(Task): Once you find the line containing "Where should I click to: Click the Edit", please retype it and every line after it to the end of the entries, exactly and with nothing added.

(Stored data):
◇ ◇ ◇
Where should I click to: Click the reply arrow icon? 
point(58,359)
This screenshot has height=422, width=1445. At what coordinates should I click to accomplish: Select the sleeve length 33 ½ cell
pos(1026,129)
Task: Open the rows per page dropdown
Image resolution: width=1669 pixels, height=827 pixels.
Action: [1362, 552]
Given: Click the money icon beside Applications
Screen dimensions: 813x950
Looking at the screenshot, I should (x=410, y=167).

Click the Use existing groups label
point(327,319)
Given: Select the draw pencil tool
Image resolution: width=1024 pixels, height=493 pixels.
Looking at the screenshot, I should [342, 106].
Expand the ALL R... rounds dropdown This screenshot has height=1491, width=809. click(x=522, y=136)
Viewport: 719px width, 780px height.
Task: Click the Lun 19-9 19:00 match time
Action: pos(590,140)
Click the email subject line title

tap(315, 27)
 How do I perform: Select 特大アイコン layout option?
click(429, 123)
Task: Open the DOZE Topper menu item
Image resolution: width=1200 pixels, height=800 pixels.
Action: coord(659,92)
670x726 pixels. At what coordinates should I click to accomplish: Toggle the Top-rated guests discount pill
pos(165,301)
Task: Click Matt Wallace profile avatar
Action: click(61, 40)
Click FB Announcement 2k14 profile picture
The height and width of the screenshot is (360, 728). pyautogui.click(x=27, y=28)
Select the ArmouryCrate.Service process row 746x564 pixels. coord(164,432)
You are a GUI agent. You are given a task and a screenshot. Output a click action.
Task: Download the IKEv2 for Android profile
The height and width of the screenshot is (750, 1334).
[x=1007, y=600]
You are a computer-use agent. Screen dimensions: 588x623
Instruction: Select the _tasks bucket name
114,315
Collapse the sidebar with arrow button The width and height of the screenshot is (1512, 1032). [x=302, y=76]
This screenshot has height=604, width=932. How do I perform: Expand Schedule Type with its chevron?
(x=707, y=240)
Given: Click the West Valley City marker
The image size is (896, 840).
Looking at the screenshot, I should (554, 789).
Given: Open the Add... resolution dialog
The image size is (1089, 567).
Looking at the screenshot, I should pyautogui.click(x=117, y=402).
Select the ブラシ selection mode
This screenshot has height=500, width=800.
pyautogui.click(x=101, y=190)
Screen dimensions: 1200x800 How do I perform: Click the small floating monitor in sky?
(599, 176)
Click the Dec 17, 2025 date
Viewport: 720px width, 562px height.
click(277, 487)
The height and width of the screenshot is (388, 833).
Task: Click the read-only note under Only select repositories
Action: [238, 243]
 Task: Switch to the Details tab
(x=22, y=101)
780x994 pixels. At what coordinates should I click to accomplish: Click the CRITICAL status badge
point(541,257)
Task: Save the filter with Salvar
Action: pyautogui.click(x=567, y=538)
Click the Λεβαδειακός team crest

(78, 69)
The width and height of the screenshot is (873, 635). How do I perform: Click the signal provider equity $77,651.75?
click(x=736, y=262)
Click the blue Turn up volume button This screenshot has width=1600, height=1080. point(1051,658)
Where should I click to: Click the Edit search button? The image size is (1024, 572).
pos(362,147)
◇ ◇ ◇
(Finished task):
Where should I click to: Click the Edit search button? The image size is (1024, 572).
pos(362,147)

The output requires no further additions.